** begin Records supplied **
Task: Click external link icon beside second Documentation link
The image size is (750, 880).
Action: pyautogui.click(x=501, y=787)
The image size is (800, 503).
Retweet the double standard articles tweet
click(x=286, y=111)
** end Records supplied **
** begin Records supplied **
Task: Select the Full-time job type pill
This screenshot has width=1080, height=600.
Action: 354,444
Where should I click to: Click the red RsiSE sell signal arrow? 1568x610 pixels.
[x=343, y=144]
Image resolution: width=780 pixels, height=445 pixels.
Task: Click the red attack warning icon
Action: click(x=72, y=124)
** end Records supplied **
** begin Records supplied **
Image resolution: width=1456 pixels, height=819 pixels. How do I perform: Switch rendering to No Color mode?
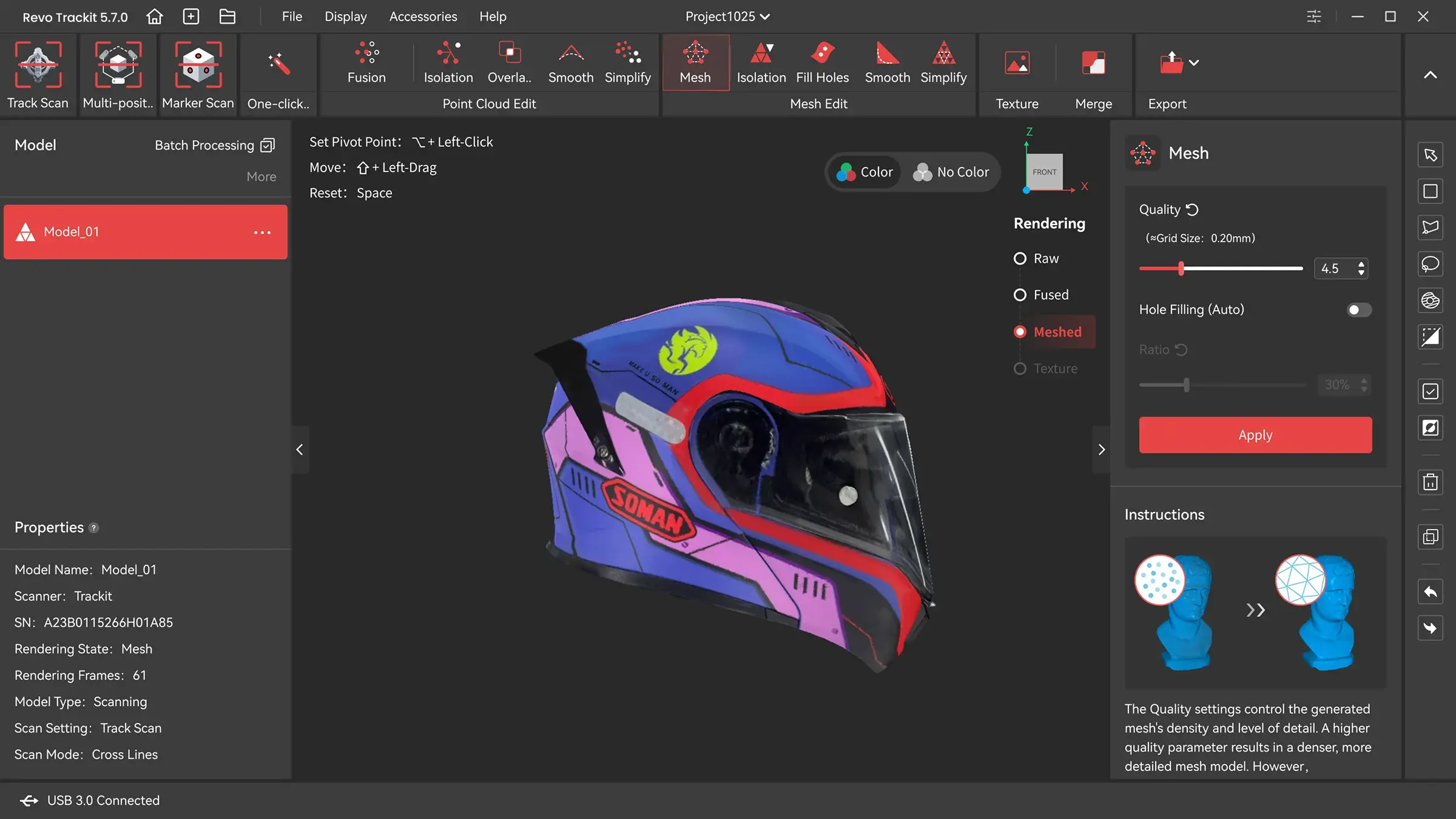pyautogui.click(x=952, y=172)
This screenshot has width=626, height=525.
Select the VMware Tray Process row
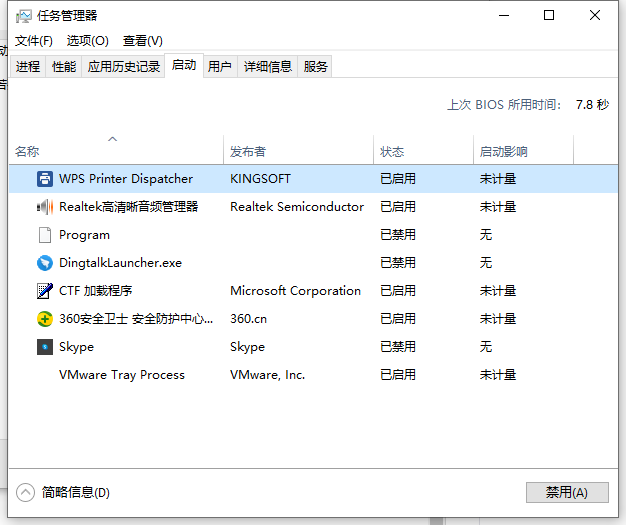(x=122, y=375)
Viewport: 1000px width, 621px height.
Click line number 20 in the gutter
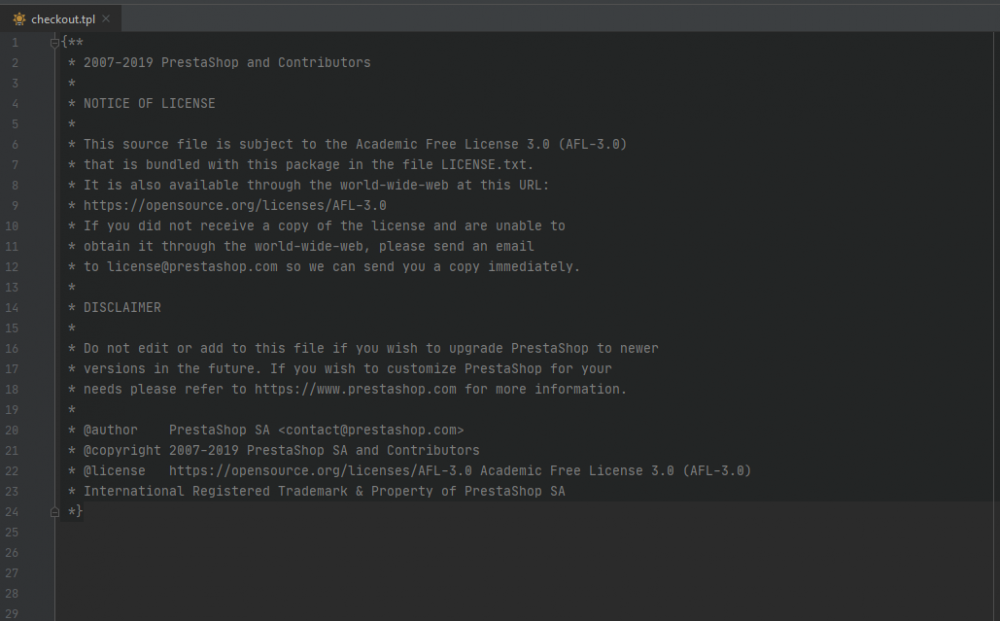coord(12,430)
** end Records supplied **
**Written exercise**
Pick out every line of the material that contains the string "resolution", matching case exactly, and copy each of those lines in full.

**Exercise answer**
Image resolution: width=780 pixels, height=445 pixels.
Image resolution: width=1456 pixels, height=819 pixels. How do I perform: Switch rendering to No Color mode?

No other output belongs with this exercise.